Foreword
Published online by Cambridge University Press: 13 September 2022
Summary
Ivan P. Iuvachëv was born on 23 February 1860 (Old Style), in St. Petersburg, to a family of floor polishers employed by the Anichkov Palace. In 1874, following grammar school (gimnaziia), Iuvachëv enrolled in the Department of the Navy's Technical Institute, located in the Kronshtadt Fortress, where he learned navigation. Four years later, he joined the navy as a navigator and began his service in the Black Sea Fleet.
It is unclear if any particular event or just the tenor of the times inspired him, but by 1880, Iuvachëv was openly espousing radical political views. This led to his being assigned to shore duty in Nikolaev, in southern Ukraine, where he served as assistant director for the meteorological station there.

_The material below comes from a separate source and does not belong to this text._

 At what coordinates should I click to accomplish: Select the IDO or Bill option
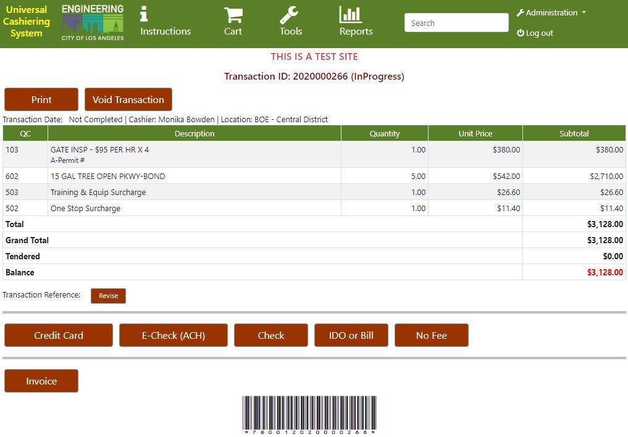pos(351,335)
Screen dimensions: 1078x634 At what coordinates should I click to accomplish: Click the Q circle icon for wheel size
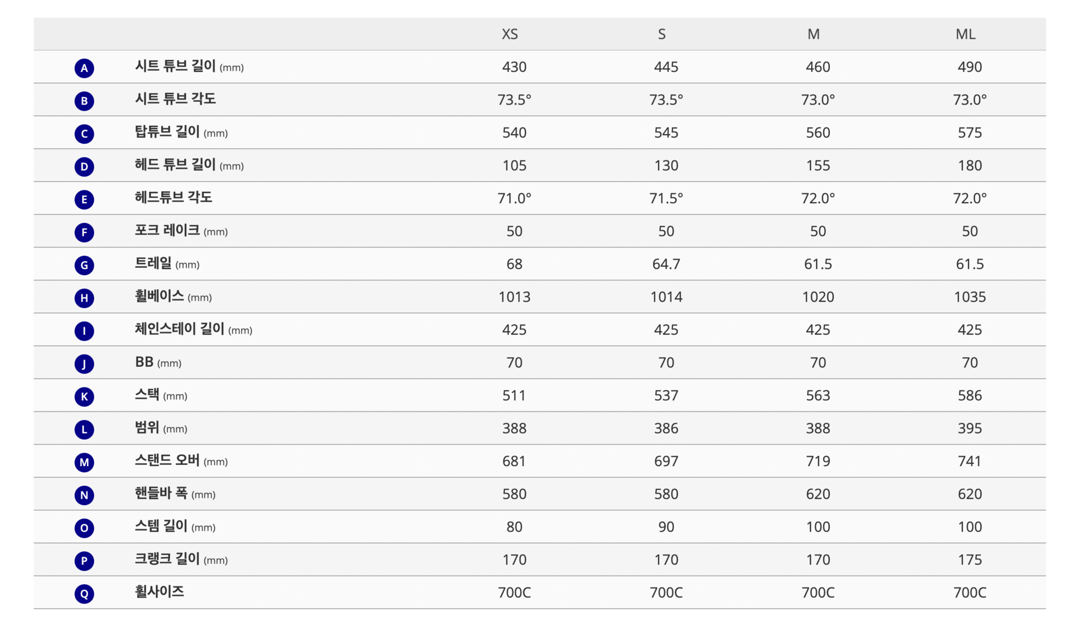coord(84,594)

In March 1881, the regime's worst fears were realized when the revolutionary terrorist organization The People's Will (Narodnaia volia) assassinated Alexander II.
One year later, Iuvachëv met Mikhail Iu. Ashenbrenner, a military officer and member of the People's Will. He also met, apparently around this same time, Sergei P. Degaev, another narodovolets, whom several years earlier the military had cashiered for political unreliability. Under the influence of one or both of these men, Iuvachëv organized a political circle within the navy, as was confirmed years later by the famous political terrorist Vera Figner, who stated that he was central to propagandizing Nikolaev's military officers. Iuvachëv may also have participated in the plan to assassinate the late tsar's son and successor, Alexander III.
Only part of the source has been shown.